## Task item:
Among the entries below, only the lines starting at the one with "The height and width of the screenshot is (281, 552)." and ending at the one with "This screenshot has height=237, width=579.", both included, are to be printed exactly.

## Input:
+ + + + + + +

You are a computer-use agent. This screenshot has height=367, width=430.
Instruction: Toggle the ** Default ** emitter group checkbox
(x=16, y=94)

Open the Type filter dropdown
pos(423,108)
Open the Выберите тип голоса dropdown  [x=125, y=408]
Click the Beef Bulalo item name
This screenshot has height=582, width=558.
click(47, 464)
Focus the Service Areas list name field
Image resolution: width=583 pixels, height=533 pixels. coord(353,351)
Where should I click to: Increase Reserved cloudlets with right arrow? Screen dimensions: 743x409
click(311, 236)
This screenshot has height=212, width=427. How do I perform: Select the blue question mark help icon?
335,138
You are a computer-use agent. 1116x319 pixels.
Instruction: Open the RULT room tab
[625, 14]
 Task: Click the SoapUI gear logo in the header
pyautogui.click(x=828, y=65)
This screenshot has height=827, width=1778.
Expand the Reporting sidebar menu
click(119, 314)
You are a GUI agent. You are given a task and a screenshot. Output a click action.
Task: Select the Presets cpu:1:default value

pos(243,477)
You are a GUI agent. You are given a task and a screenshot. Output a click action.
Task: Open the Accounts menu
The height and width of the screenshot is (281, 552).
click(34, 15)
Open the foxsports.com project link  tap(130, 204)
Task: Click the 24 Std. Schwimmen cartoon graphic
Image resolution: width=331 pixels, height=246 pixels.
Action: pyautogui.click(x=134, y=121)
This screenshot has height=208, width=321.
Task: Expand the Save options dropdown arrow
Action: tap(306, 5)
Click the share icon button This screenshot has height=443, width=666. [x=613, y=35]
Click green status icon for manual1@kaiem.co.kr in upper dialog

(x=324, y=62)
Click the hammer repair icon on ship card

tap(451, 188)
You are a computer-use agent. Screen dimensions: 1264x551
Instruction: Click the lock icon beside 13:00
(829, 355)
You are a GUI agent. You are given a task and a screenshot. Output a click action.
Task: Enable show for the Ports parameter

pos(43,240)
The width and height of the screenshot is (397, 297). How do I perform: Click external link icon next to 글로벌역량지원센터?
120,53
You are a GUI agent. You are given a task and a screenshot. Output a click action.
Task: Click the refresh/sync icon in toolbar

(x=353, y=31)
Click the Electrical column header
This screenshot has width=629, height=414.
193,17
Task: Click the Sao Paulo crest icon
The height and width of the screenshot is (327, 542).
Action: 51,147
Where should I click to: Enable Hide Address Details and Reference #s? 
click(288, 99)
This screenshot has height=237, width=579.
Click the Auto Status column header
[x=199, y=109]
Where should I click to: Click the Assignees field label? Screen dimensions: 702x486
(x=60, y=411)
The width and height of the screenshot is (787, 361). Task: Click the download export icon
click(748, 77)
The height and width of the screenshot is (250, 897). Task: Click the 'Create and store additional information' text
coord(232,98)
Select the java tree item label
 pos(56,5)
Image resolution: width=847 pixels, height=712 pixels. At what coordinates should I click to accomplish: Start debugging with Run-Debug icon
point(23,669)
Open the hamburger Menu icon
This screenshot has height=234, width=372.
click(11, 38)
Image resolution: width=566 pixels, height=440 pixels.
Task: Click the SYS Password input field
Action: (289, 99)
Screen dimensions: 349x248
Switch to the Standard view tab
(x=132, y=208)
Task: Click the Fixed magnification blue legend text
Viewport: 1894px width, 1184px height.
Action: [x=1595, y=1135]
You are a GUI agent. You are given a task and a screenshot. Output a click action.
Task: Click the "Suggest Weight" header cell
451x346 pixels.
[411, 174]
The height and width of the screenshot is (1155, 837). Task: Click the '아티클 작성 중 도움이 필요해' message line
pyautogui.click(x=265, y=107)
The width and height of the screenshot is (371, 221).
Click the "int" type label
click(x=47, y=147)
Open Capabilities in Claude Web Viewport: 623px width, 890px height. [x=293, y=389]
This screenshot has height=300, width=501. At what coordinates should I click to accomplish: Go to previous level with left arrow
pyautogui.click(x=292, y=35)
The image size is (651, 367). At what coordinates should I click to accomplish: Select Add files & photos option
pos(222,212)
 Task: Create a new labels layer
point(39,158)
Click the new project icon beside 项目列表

+ + + + + + +

## Response below:
The height and width of the screenshot is (281, 552).
click(34, 15)
Open the foxsports.com project link  tap(130, 204)
Task: Click the 24 Std. Schwimmen cartoon graphic
Image resolution: width=331 pixels, height=246 pixels.
Action: pyautogui.click(x=134, y=121)
This screenshot has height=208, width=321.
Task: Expand the Save options dropdown arrow
Action: tap(306, 5)
Click the share icon button This screenshot has height=443, width=666. [x=613, y=35]
Click green status icon for manual1@kaiem.co.kr in upper dialog

(x=324, y=62)
Click the hammer repair icon on ship card

tap(451, 188)
You are a computer-use agent. Screen dimensions: 1264x551
Instruction: Click the lock icon beside 13:00
(829, 355)
You are a GUI agent. You are given a task and a screenshot. Output a click action.
Task: Enable show for the Ports parameter

pos(43,240)
The width and height of the screenshot is (397, 297). How do I perform: Click external link icon next to 글로벌역량지원센터?
120,53
You are a GUI agent. You are given a task and a screenshot. Output a click action.
Task: Click the refresh/sync icon in toolbar

(x=353, y=31)
Click the Electrical column header
This screenshot has width=629, height=414.
193,17
Task: Click the Sao Paulo crest icon
The height and width of the screenshot is (327, 542).
Action: 51,147
Where should I click to: Enable Hide Address Details and Reference #s? 
click(288, 99)
This screenshot has height=237, width=579.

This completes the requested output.